伊藤正次から受け継がれる想い。想いをひも解くインタビュー。

Vol.2
芝居心の幕が上がって。

音楽プロデューサー
酒井 政利
Sakai Masatoshi

やわらかい風に誘われるように、あの坂道をのぼっていく。一瞬、ふと、開演前のざわめきが 耳朶 をくすぐって通り過ぎたような気がして、つい早足になる。そして、研究所での芝居のひとときに身を委ねられることを思い、非日常的な、なんとも不思議な心地に満たされていく――。
「音楽を生業としていた自分に、芝居心を目覚めさせてくれたのは研究所だった」。

 音楽プロデューサー、酒井政利は断言する。南沙織、郷ひろみ、山口百恵、キャンディーズ、宮沢りえ…。音楽史に残る歌手、俳優たちと、数多の楽曲を世に送り出してきた伝説のプロデューサーは、人知れず、坂の上の伊藤正次演劇研究所に足繁く通っていた。

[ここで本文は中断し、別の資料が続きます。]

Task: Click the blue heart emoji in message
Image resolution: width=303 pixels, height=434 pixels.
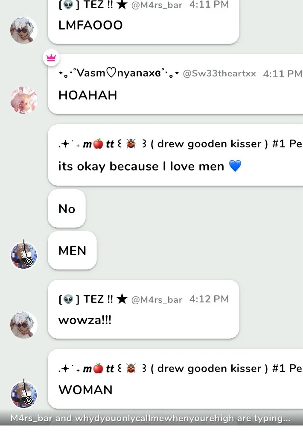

元々は、ある作曲家を介して新人を勉強の一環として伊藤正次のところに預けたのがきっかけ。それが、いつしか酒井自身が演劇の持つ表現の深さに魅せられていった。
 
「私と、伊藤先生との共通点は、突き詰めると"人間が好き"というところ。俗にいう、おせっかい。だから、大事なことを放っておいてまで、人と付き合って面倒をみていましたね」
 研究所の所長であった伊藤正次の「人をつくる」という姿から、酒井は“作品”をつくる真髄のようなものを感じていたのかもしれない。
 
「表現する、創作するという仕事は、水と一緒なんですよ。境目がない。歌も演劇の世界も共通。大事なのは、表現の究極は 下衆 の世界だということ。人間の業や生き様、そういったものを品格を上げて表現する世界なんです」
 
品のない人間が下衆を演じると、見るに堪えないものになる。品のある人間が表現として昇華して初めて、本当の哀れが出る。そこに境目は、あるようでない。だからこそ、演技ではなく人間を磨くこと。深謀遠慮。25年間、伊藤正次は、その一点をブレることなく研究生に刻み込んできた。

表現者を育てる、一か八かの覚悟


「先生は人間の内面を本当によく見ていました。洞察力がすごかった。こころの奥のレントゲン技師じゃないかと思うくらい。伊藤先生と話をしていると、人間というものに対して、こんな見方もあったんだなと気づかされる。私は、芝居心と思っているんですが、それが音楽の世界の表現にも深くつながって、とても勉強になった」

音楽と芝居の世界で、それぞれ本物といえる表現者を世に送り出す仕事をしていたふたりは、人間の内面という奥行きのある世界を共有する。
 
「俳優を育てる、人間を表現の世界に引っぱり込むのは、一か八か。どっちかに引き込まないと成功しない。それは、覚悟のいることなんです。伊藤先生は、表現者を育てる天才であったけれども、同時にとても不器用な人でもあった。人間が好きで面倒をみすぎて、そこに甘えてしまう人もいたんじゃないのかな」

酒井は、伊藤の本当の厳しさというものを目の当たりにしているからこそ、そう感じるという。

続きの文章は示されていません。